Appellate court in Tuvalu

The Court of Appeal of Tuvalu is established by sections 137 & 138 of the Constitution of Tuvalu to hear appeals from decisions of the High Court of Tuvalu and to determine the Law of Tuvalu. The administration of the court is set out in the Superior Courts Act (1987) and in the Court of Appeal Rules (2009). The Court of Appeal of Tuvalu determined appeals for the first time in 2009. Tomkins, Fisher and Paterson JJA (judges from New Zealand) were appointed to decide two cases:

- Falefou v. Esau [2009] TVCA 1.
- Teonea v. Pule o Kaupule of Nanumaga [2009] TVCA 2.

==Falefou v. Esau==
Falefou v. Esau was an appeal from a judgment of Donne CJ given in the High Court on 27 August 1991. Donne CJ dismissed an appeal from the Lands Appeal Panel which rejected that the appellant, who had been adopted according to native custom, was entitled to the transfer of all the lands and Pulaka pits held by the person (who died intestate), who had adopted the appellant. The Court of Appeal rejected the appeal; deciding that “The Tuvalu Land Code is a code for disposing of an intestate’s land. In the Court’s view distributions are to be made in accordance with the Code. It supersedes customary law. Section 5(2) of the laws of Tuvalu Court provide that customary law does not take effect if it is inconsistent with an Act. In this instance the customary law is inconsistent with the Tuvalu Land Code.”

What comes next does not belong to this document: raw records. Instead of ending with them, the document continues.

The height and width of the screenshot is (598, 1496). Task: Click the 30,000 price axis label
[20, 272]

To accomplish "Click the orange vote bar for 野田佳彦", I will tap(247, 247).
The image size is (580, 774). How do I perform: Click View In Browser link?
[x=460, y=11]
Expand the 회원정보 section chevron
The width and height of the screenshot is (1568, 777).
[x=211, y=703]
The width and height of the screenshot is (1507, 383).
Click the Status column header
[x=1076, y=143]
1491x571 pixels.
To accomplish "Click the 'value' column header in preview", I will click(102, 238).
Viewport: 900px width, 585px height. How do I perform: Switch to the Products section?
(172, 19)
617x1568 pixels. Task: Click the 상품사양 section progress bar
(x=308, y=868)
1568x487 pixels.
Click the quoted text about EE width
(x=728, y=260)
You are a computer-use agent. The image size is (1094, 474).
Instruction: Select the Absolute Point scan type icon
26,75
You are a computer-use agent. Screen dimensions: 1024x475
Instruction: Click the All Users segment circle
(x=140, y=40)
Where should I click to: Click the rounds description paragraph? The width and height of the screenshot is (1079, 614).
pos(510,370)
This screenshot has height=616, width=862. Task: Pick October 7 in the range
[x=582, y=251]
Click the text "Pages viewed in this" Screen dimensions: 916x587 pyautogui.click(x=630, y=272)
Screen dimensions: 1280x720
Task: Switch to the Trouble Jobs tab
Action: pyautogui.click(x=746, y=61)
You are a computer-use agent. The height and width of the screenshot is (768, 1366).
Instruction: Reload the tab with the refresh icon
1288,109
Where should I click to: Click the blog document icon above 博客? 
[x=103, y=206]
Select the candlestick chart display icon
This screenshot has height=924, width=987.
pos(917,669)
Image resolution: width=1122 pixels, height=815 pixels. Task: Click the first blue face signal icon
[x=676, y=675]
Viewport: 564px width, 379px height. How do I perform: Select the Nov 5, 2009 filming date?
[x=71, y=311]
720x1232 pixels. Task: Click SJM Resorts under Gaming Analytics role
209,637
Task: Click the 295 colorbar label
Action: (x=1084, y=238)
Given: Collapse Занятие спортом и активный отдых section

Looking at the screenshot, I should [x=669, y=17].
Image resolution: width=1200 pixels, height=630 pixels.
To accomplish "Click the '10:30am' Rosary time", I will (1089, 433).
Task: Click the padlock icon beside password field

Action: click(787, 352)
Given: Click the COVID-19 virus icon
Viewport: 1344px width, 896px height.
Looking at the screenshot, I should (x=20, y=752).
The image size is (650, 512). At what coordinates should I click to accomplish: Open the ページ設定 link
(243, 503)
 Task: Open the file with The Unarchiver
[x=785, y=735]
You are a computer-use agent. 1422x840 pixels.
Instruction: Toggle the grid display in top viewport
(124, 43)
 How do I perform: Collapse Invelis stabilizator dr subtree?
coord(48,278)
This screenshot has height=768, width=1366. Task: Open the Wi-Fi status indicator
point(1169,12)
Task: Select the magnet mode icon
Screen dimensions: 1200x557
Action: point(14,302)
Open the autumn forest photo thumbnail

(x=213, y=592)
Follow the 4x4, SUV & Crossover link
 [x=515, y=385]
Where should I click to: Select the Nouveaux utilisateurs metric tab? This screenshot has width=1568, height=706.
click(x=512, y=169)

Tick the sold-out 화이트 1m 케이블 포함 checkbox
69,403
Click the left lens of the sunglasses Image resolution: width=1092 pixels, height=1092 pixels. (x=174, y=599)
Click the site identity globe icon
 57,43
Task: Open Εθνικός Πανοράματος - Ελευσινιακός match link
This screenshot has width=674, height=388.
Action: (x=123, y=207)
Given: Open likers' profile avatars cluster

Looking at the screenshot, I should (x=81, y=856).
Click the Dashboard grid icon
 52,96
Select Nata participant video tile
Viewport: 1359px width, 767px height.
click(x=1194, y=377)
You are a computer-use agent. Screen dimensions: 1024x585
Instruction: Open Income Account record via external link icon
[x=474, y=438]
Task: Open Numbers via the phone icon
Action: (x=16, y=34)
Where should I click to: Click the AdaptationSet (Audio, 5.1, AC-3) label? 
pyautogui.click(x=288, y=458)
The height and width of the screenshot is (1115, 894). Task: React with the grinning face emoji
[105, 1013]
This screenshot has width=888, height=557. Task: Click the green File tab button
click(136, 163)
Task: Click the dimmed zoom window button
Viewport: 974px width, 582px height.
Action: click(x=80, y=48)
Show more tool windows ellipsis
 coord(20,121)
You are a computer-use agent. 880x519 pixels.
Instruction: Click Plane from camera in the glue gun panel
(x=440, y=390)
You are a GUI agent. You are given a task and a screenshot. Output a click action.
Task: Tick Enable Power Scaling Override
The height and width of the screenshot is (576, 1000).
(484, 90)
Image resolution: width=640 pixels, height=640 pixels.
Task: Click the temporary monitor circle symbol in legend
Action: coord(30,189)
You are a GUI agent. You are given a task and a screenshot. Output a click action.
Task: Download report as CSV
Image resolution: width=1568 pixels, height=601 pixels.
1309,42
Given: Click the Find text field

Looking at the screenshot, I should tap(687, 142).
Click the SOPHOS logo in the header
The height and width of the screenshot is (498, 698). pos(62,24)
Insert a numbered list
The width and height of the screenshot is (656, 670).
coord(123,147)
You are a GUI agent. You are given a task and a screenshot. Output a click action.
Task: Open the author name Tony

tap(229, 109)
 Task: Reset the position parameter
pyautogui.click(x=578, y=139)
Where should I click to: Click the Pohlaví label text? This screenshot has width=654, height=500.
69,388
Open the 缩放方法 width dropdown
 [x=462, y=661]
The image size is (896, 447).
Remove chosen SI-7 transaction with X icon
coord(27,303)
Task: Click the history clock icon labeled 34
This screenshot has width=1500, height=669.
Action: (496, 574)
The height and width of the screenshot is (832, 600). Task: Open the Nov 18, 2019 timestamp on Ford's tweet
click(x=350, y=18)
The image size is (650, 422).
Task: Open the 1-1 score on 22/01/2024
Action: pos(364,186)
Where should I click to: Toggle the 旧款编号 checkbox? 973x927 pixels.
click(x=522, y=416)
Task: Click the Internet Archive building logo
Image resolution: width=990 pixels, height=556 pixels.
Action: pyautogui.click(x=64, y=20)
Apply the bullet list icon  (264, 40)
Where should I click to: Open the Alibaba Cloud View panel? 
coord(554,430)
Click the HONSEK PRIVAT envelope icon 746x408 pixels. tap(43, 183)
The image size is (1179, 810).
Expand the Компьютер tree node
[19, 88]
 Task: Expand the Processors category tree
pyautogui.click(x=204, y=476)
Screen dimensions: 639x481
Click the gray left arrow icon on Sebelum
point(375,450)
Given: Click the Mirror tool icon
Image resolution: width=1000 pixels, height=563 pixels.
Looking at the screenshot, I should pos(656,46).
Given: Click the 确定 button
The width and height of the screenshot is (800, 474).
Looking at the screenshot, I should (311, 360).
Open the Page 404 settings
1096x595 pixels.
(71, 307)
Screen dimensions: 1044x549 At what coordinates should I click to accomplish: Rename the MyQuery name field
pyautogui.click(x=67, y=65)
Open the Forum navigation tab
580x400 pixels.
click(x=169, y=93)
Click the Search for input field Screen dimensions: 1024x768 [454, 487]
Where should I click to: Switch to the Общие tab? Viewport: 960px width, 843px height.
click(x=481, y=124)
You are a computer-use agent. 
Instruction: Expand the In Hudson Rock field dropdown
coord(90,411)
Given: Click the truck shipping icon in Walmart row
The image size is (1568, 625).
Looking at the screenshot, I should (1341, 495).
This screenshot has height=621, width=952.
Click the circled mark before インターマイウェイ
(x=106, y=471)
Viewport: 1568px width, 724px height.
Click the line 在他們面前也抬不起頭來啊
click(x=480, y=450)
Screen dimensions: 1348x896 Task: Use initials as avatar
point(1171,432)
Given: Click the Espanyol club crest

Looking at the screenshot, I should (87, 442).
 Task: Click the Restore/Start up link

==Teonea v. Pule o Kaupule of Nanumaga==
Teonea v. Pule o Kaupule of Nanumaga was an appeal from a judgment of Ward CJ given in the High Court on 11 October 2005. The case raised issues in relation to the balancing the freedoms of religion, expression and association that are set out in the Constitution of Tuvalu against the values of Tuvaluan culture and social stability that are also referred to in the Constitution. The dispute arose in July 2003 when the Falekaupule (the traditional assembly of elders) of Nanumaga passed a resolution that had the effect of banning the Brethren Church from seeking converts in Nanumaga. The Falekaupule had decided that the preaching of the Brethren Church was causing division in the Nanumaga community.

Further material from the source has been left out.